— Provided material —
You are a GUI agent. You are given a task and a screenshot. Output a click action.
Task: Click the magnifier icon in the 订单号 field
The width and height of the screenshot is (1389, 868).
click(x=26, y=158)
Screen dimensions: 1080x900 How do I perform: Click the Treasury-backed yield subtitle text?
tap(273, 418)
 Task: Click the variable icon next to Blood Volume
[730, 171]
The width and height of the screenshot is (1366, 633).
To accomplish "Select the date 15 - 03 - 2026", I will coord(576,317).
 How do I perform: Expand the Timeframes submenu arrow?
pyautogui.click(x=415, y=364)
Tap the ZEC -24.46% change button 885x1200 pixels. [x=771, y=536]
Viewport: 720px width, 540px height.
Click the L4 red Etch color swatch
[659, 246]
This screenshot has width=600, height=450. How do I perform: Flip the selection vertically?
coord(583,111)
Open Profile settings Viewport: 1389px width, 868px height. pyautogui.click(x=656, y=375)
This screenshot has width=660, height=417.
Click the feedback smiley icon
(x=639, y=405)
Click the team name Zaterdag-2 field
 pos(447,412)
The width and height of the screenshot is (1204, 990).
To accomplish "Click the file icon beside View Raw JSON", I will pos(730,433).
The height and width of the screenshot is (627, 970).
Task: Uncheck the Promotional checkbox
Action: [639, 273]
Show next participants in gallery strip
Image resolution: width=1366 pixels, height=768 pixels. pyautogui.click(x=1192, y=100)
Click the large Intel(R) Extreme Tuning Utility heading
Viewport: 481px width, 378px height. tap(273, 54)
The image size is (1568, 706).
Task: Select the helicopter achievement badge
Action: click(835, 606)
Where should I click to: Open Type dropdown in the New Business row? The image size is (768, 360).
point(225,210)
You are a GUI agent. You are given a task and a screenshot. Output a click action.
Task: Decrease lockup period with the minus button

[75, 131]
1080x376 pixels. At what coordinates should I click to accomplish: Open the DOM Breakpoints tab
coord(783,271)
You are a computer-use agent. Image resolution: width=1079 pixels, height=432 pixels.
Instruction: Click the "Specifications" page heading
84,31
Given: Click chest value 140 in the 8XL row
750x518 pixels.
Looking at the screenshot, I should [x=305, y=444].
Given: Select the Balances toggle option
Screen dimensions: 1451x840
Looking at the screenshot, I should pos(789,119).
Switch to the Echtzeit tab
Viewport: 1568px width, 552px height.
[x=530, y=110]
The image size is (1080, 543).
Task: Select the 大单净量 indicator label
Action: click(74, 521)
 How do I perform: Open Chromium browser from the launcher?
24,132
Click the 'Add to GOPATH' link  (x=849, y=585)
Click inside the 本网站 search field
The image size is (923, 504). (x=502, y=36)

— What you need to do —
Convert the part of the records that opens with the line containing "1080x376 pixels. At" and runs through the end of the records into a JSON list of strings, with one string per line and blank lines omitted.

— Answer to the task —
[
  "1080x376 pixels. At what coordinates should I click to accomplish: Open the DOM Breakpoints tab",
  "coord(783,271)",
  "You are a computer-use agent. Image resolution: width=1079 pixels, height=432 pixels.",
  "Instruction: Click the \"Specifications\" page heading",
  "84,31",
  "Given: Click chest value 140 in the 8XL row",
  "750x518 pixels.",
  "Looking at the screenshot, I should [x=305, y=444].",
  "Given: Select the Balances toggle option",
  "Screen dimensions: 1451x840",
  "Looking at the screenshot, I should pos(789,119).",
  "Switch to the Echtzeit tab",
  "Viewport: 1568px width, 552px height.",
  "[x=530, y=110]",
  "The image size is (1080, 543).",
  "Task: Select the 大单净量 indicator label",
  "Action: click(74, 521)",
  " How do I perform: Open Chromium browser from the launcher?",
  "24,132",
  "Click the 'Add to GOPATH' link  (x=849, y=585)",
  "Click inside the 本网站 search field",
  "The image size is (923, 504). (x=502, y=36)"
]